TASK STATEMENT. Please write out the patch header below, keeping every character and line as it appears.

### EXCERPTED TEXT

From cf78b76bd74c8fb58a8e96cfbc25650be96113f7 Mon Sep 17 00:00:00 2001
From: guanguan <guanxuewei2@huawei.com>
Date: Tue, 22 Jul 2025 10:05:20 +0800
Subject: [PATCH 1/2] add K value

---
 .../linear_parallel_operation.cpp             | 45 ++++++++++++++++---
 1 file changed, 40 insertions(+), 5 deletions(-)

######
### STORED ROWS

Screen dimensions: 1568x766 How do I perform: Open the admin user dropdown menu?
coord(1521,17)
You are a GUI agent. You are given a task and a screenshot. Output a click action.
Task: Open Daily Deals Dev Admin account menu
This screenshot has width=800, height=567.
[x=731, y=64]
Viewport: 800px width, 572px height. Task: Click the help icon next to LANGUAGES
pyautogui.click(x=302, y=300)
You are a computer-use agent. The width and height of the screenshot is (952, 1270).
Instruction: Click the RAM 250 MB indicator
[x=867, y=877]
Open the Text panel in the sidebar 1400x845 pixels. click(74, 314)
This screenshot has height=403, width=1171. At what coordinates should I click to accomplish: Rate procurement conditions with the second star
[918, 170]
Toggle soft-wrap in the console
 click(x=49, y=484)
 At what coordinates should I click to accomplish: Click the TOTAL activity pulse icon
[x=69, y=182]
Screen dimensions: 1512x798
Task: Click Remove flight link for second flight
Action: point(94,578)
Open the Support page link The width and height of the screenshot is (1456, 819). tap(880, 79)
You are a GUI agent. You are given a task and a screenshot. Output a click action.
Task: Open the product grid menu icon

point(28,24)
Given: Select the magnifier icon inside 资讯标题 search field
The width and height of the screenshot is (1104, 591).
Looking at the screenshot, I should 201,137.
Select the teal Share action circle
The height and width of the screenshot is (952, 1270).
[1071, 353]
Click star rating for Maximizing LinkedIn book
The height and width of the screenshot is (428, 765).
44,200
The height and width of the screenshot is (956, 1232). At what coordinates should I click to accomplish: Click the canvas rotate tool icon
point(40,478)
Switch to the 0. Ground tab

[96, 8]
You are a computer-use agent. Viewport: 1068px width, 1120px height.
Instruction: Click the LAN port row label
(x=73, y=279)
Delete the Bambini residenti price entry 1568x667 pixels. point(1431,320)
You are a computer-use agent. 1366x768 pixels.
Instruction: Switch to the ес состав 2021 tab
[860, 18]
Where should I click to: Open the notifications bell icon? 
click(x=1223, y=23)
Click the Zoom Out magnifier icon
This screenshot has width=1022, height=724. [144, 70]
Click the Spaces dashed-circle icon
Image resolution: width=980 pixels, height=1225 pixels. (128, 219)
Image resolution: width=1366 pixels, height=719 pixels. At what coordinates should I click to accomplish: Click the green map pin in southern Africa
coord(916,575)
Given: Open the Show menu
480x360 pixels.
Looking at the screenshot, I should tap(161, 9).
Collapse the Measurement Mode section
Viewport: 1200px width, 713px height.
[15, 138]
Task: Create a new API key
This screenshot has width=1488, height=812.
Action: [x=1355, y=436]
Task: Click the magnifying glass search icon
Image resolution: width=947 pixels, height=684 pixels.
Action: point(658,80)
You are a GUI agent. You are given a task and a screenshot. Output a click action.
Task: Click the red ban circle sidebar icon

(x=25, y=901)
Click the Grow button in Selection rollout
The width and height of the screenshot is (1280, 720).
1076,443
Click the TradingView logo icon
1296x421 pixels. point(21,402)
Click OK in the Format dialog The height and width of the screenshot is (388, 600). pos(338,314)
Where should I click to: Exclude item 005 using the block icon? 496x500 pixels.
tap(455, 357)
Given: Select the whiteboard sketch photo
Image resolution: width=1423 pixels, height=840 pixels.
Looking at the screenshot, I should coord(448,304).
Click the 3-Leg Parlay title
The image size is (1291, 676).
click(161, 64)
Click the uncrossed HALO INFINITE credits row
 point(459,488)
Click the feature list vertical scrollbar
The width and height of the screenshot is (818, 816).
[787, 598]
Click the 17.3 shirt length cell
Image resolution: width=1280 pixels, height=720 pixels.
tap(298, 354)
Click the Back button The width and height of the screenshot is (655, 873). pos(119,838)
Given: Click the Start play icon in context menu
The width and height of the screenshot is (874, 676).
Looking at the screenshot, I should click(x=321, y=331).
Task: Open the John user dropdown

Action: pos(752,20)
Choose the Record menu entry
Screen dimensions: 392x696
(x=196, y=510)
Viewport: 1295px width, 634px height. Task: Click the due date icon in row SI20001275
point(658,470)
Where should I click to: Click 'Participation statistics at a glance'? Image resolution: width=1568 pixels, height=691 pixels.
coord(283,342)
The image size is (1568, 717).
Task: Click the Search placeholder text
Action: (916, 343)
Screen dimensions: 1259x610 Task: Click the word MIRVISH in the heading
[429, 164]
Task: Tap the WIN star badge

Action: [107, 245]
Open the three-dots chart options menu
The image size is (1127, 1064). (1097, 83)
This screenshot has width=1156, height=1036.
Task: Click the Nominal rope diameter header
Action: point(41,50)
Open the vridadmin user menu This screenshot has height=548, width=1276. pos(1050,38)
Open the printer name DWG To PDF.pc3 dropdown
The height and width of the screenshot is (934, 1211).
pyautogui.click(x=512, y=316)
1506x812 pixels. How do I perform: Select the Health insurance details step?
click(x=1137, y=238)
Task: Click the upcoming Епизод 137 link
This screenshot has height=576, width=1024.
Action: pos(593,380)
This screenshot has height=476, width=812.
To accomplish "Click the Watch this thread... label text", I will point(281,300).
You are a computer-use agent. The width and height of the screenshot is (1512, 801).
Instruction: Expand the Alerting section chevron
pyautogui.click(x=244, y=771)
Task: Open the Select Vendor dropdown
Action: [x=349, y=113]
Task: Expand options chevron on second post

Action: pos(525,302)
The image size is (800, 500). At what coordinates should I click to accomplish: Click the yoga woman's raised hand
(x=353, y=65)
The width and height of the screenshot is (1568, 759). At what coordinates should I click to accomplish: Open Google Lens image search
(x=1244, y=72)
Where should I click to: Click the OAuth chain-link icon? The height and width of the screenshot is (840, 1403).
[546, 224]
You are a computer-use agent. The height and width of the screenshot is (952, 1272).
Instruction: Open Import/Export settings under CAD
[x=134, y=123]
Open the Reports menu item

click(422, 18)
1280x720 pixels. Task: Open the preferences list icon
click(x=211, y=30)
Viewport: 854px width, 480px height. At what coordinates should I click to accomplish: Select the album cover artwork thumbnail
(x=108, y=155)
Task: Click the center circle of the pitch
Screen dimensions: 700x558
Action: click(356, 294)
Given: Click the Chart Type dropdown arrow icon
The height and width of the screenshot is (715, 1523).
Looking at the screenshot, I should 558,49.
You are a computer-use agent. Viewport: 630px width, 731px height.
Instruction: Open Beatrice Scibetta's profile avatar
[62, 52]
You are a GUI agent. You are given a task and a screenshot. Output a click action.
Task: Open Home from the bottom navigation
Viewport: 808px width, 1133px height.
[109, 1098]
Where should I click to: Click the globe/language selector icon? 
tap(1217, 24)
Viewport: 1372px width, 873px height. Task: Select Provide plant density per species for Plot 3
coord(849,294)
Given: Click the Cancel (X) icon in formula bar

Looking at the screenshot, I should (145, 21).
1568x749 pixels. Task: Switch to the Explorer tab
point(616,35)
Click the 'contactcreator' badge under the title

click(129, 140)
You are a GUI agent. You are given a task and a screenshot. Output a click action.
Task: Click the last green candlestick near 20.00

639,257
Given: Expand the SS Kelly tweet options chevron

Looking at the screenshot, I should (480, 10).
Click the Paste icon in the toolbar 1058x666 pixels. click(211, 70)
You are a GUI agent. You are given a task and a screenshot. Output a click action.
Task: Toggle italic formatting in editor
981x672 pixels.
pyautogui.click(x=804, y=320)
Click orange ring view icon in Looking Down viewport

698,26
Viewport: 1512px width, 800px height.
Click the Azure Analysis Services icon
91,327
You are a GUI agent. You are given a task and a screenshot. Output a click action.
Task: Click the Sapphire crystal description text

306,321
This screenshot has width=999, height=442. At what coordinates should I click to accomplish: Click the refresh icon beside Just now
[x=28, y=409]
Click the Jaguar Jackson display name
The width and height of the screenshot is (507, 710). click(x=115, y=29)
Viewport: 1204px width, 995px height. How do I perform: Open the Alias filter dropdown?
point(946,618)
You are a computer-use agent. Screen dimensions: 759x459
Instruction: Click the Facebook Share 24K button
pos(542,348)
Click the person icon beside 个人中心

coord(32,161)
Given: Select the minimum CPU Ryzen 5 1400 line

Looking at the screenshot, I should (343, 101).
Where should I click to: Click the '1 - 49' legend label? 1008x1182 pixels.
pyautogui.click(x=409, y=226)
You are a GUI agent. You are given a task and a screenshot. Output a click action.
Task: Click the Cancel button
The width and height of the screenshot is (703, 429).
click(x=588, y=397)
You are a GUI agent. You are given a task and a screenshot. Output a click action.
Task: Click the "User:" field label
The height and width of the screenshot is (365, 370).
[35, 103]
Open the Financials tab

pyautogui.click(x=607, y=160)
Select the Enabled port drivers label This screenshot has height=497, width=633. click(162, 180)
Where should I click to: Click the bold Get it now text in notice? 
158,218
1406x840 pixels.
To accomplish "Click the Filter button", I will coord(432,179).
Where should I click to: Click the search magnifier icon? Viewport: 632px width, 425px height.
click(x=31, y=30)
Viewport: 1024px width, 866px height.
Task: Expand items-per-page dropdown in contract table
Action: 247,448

######

SOLUTION TO THIS TASK.
From cf78b76bd74c8fb58a8e96cfbc25650be96113f7 Mon Sep 17 00:00:00 2001
From: guanguan <guanxuewei2@huawei.com>
Date: Tue, 22 Jul 2025 10:05:20 +0800
Subject: [PATCH 1/2] add K value

---
 .../linear_parallel_operation.cpp             | 45 ++++++++++++++++---
 1 file changed, 40 insertions(+), 5 deletions(-)